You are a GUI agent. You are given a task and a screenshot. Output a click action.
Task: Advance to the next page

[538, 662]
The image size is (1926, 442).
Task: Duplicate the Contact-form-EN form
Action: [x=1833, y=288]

....

### Work required
Recreate the full listing above precisely.

### Expected answer
You are a GUI agent. You are given a task and a screenshot. Output a click action.
Task: Advance to the next page

[538, 662]
The image size is (1926, 442).
Task: Duplicate the Contact-form-EN form
Action: [x=1833, y=288]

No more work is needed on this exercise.